趙芷安也不期待對方會回應她,垂眸望着手中拽着的細長鐵鍊,那條輕輕搖晃的鍊子脆弱得不堪一擊。本來就是玩物。
她笑了笑,勾唇,手指牽動微微用力,掌心有皮質手環的摩擦感,撓得發癢。
趙芷安擡眼,看向那個戴着項圈的小奶狗。
073号對她笑得讨好,控制着身體,小幅度扭動腰肢,盡量不發出聲音。
然後在趙芷安面前跪下來,一步步爬到女人面前,眼見鍊子要垂地敲出聲音,趙芷安眼疾手快在掌心纏了幾圈,反倒像主動牽溜着一隻狗。

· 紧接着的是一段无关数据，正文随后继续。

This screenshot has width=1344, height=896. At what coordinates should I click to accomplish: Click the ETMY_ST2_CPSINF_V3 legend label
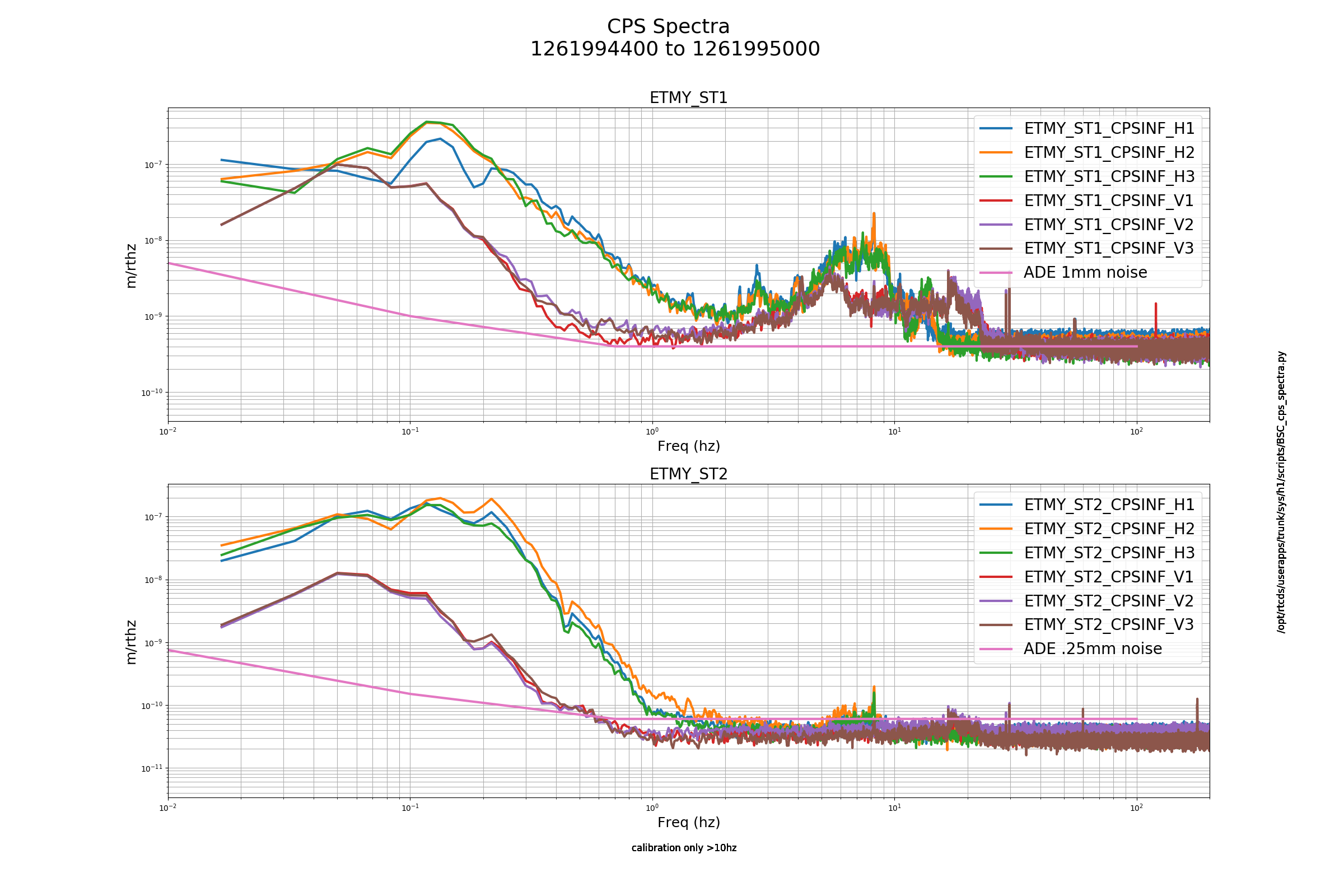click(1109, 624)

趙芷安的眉眼頓時愉悅起來,以至于林淨濯剛說了什麼都沒聽見。
這是一個重大的‘失責’。
果不其然,林淨濯那邊的語調已經變得危險:“趙芷安,你的耳朵聾了嗎?”
離她最近的江聲滿聽見這聲音,翻了一個白眼,内心瘋狂吐槽。
也就是他長得帥又舍得給趙芷安花錢,要不然以他這種狗脾氣,趙芷安早八百年就把人踹了。
誰伺候他?
趙芷安再次從美色中抽離,這次不得不拿出百分百的專注力。
她低眉順眼地認錯:“我剛剛走神了,對不起。”
“趙芷安,你知道你在對誰撒謊嗎?”對面似笑非笑,懶洋洋的調。
“好吧。”她順勢回答:“我想你了,你什麼時候回來?”
伺候她的男模們:“……”不是?你們都這樣玩的嗎?
也不知道是哪句話取悅到他。林淨濯笑得多了分邪性:“說吧,又想要什麼?”
趙芷安的胃口很大,甚至到貪婪的地步。
她得到的東西太多太多,每件都價值連城。甚至有次坐在他懷裡,突然就不動了,裙衫半挂香肩,依偎在林淨濯的胸膛,把玩他脖子上的黑繩和佛牌,很直白地說:
“林淨濯,我想要一座私人小島。”
“幹什麼?”
“放你送我的寶貝呀,不可以嗎?”
太理所當然。
當時,他沒說可不可以,隻是拍了拍她的臀,讓她自覺點。但沒過多久,在一場國際拍賣會上,他拿下了一座小島送給她。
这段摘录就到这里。